La Francia sta imparando la lezione dell’Italia: scassare un assetto politico consolidato è molto più semplice che costruirne uno nuovo altrettanto stabile.
C’è stata una rivoluzione politica, in Francia, silenziosa ma non per questo meno violenta di quella che l’Italia ha attraversato a partire dai primi anni Novanta, con una intera classe politica fatta fuori per via giudiziaria a causa degli scandali di Tangentopoli.
Non è colpa di un destino cinico e baro, se c’è instabilità politica ed il debito è fuori controllo: la cosiddetta “italianizzazione” della situazione francese è stata determinata da riforme volute per smantellare l’assetto di potere basato su una classe politica estremamente potente e consolidata nel tempo, dotata di un fortissimo consenso popolare da una parte ed in grado di gestire consistenti risorse finanziarie dall’altra.

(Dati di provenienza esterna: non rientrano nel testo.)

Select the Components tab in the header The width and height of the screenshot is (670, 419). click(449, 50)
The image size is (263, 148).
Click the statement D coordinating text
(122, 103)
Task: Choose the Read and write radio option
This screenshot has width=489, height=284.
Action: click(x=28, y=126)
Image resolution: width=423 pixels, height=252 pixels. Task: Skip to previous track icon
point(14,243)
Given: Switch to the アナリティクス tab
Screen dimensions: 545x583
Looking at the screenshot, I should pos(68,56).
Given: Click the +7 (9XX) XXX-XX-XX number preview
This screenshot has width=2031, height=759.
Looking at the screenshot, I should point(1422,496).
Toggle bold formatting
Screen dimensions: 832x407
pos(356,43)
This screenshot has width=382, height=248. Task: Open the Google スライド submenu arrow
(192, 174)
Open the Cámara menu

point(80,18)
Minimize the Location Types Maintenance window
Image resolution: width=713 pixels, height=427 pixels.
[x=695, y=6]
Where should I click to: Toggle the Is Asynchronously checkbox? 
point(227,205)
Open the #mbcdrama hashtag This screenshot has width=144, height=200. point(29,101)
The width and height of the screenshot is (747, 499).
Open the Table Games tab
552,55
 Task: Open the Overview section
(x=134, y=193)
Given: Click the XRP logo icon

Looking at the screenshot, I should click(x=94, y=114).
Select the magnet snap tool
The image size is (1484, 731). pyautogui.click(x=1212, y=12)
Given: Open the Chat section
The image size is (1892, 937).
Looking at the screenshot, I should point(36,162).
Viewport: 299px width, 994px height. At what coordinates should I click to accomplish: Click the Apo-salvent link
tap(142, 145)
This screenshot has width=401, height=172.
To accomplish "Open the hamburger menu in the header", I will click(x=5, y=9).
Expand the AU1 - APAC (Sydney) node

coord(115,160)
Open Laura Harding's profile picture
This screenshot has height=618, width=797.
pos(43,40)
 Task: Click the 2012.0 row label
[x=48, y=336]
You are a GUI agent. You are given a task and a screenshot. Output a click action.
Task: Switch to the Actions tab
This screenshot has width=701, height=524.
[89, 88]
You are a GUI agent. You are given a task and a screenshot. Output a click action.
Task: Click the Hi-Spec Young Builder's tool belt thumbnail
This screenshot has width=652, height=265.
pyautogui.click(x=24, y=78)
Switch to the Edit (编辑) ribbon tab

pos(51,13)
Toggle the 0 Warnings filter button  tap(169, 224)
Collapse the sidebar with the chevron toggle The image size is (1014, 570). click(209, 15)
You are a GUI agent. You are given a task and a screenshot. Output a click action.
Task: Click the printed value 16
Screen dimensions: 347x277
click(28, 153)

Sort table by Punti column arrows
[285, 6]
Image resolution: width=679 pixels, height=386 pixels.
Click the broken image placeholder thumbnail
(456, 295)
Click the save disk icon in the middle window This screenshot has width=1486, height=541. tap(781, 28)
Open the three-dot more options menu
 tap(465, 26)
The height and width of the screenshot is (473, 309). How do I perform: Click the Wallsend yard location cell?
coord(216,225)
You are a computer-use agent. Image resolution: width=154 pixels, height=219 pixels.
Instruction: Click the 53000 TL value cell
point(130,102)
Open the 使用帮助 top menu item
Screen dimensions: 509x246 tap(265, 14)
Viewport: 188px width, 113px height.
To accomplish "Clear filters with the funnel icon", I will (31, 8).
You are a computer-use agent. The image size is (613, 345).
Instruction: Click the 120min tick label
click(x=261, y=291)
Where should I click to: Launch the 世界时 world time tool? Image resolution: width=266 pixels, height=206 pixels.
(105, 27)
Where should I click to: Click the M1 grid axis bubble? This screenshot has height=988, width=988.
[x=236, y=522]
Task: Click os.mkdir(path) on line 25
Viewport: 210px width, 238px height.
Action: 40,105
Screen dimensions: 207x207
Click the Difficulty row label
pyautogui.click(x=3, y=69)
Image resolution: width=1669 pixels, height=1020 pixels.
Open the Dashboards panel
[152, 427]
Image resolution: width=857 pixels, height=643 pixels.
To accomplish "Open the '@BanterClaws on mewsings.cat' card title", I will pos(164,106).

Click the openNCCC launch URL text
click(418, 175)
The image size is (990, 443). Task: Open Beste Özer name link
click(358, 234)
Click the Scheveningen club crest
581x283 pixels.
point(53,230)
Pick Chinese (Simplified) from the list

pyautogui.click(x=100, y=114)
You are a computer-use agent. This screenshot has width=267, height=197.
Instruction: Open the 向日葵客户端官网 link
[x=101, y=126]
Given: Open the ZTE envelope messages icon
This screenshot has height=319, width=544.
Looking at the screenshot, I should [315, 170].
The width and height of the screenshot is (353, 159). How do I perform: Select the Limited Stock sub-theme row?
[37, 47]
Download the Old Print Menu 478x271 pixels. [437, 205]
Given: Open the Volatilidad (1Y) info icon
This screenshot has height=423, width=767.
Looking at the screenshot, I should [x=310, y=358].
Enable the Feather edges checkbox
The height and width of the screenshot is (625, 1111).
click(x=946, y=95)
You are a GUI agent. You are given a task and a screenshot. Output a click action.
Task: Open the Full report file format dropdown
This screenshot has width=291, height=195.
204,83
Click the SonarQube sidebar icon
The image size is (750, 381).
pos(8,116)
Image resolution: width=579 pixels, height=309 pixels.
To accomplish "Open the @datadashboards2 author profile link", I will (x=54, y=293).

Usando un linguaggio colorito: i politici francesi, in prevalenza i Gaullisti e Socialisti che erano allo stesso tempo deputati all’Assemblea nazionale e Sindaci delle Grandi Città, erano stati considerati come i Boiardi delle Partecipazioni statali italiane. Andavano dunque estromessi dalla vita politica e soprattutto andava abbattuto il loro sistema di potere basato sul maneggio di grandi risorse economiche, che garantiva il consenso delle clientele.